Building an XML application
key management issues
Jaideep Roy
Anupama Ramanujan
Find


Abstract
XML is a hot new technology for describing data. It is also being touted as the technology that will enable the creation of the next-generation Internet applications. XML holds the promise of exchanging data seamlessly and efficiently between applications running on multiple platforms. However, it is difficult for an IT manager to adopt a new technology like XML and build applications successfully using it. Developing applications using a relatively new technology like XML involve considerable amount of investment in time, effort, money and manpower and an IT manager has to fully understand what the new technology is, what it offers, its advantages, limitations, and future direction, before making capital expenditure. This paper aims to dispel the myths surrounding XML.

Keywords

Contents
  1. What is XML?
  2. The grammar of XML
  3. Important features
  4. Key application areas
  5. Getting started
  6. Using XML development tools
  7. Security
  8. Limitations and drawbacks
  9. A work in progress
  10. Conclusion
  11. Acknowledgements
  12. Bibliography

What is XML?
XML is the Extensible Markup Language. It is a subset of the Standard Generalized Markup Language (SGML), a complex standard for describing structure and content in documents. It is a markup (tag-based) language that is designed to organize data rather than format it. It is also a meta-language - a language for describing other languages. It lets you define your own customized markup languages for different classes of documents.
XML is a project of the World Wide Web Consortium (W3C). The development of the XML specification is done under the supervision of W3C's XML Working Group. It is an open specification (non-proprietary) and the current specification (version 1.0) was accepted by the W3C as a Recommendation on Feb 10, 1998. A Recommendation by the W3C indicates that the specification is appropriate for widespread use. But XML is still evolving with the addition of new features and functionalities.
XML is more flexible than a fixed format markup language like HTML. It adds context and gives meaning to data. In XML, you can define your own custom tags that represent data logically. Figure 1 shows a sample XML document.
<?xml version="1.0"?>
<employee>
<id>12345</id>
<firstname>John</firstname>
<lastname>Smith</lastname>
<jobtitle>CEO</jobtitle>
<address>
<street>123 Street</street>
<city>New York</city>
<state>NY</state>
<zip>12345</zip>
<country>USA</country>
</address>
</employee>
Figure 1 . Sample XML document
Figure 1 describes the personnel record of employee "John Smith". Note that from this document, we can ascertain key relationships about different items of data with regard to the whole "employee" entity. This is also referred to as self-describing data because the tags describe the information contained within.

Set tasks
1: Answer these questions about the paper on XML:
(a) What does the paper say it aims to dispel?
(b) XML is a subset of which standard?
(c) On what date did the W3C accept the current XML specification as a Recommendation?
2: Copy the passage of the paper on XML between "XML is a project" and "features and functionalities.", inclusive.
The rows that follow are not needed for anything here.

Word and element location rows:
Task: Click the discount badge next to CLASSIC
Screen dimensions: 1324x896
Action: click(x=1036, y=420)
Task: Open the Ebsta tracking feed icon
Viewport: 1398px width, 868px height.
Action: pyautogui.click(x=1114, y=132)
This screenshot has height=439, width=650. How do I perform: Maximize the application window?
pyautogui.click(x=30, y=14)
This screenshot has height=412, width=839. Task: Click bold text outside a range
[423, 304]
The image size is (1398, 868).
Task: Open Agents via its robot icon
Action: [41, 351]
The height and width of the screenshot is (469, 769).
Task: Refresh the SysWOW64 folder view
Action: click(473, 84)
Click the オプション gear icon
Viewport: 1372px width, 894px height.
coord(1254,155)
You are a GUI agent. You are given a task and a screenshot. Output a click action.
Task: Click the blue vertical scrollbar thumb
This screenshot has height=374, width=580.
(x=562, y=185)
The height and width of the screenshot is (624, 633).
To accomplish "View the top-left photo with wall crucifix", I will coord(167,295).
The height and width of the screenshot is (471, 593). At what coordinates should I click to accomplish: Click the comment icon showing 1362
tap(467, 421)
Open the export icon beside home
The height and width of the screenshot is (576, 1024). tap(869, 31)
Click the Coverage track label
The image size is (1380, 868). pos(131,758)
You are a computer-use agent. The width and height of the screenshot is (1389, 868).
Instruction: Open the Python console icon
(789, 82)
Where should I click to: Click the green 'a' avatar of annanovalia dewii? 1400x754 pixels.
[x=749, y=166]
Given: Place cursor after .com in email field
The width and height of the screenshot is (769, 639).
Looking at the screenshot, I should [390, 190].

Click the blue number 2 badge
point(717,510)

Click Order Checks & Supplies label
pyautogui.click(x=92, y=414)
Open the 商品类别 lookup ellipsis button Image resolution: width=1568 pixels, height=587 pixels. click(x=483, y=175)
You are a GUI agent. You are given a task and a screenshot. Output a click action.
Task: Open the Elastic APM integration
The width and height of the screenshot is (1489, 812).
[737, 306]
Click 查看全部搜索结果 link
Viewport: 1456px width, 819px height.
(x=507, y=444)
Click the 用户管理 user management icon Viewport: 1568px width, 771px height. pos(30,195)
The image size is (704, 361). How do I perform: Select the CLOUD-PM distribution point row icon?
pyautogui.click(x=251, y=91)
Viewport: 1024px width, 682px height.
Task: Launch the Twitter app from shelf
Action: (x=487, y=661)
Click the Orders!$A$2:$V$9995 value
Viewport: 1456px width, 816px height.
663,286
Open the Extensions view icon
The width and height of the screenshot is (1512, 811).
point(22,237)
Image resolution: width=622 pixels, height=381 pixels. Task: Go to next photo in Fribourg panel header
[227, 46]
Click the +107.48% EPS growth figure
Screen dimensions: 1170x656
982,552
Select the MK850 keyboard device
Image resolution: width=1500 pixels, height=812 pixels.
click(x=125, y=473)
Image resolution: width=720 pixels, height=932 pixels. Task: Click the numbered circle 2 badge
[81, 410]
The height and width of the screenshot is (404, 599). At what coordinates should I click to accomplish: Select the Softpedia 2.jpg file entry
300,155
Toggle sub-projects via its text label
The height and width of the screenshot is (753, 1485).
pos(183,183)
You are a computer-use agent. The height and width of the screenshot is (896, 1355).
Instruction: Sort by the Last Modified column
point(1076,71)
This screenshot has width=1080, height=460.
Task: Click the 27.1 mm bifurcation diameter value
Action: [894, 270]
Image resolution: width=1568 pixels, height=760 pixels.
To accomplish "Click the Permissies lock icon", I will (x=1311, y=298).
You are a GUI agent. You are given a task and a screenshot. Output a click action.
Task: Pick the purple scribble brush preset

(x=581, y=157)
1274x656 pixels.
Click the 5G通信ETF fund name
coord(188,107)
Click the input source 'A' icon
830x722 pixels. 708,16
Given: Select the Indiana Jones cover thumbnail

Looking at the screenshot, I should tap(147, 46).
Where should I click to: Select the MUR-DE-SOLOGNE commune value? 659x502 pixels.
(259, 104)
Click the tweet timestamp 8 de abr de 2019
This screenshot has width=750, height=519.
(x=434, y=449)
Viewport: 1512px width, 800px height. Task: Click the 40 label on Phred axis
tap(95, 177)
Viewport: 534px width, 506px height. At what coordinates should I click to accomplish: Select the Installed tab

The responses
1:
(a) The myths surrounding XML.
(b) The Standard Generalized Markup Language (SGML).
(c) Feb 10, 1998.

2:
XML is a project of the World Wide Web Consortium (W3C). The development of the XML specification is done under the supervision of W3C's XML Working Group. It is an open specification (non-proprietary) and the current specification (version 1.0) was accepted by the W3C as a Recommendation on Feb 10, 1998. A Recommendation by the W3C indicates that the specification is appropriate for widespread use. But XML is still evolving with the addition of new features and functionalities.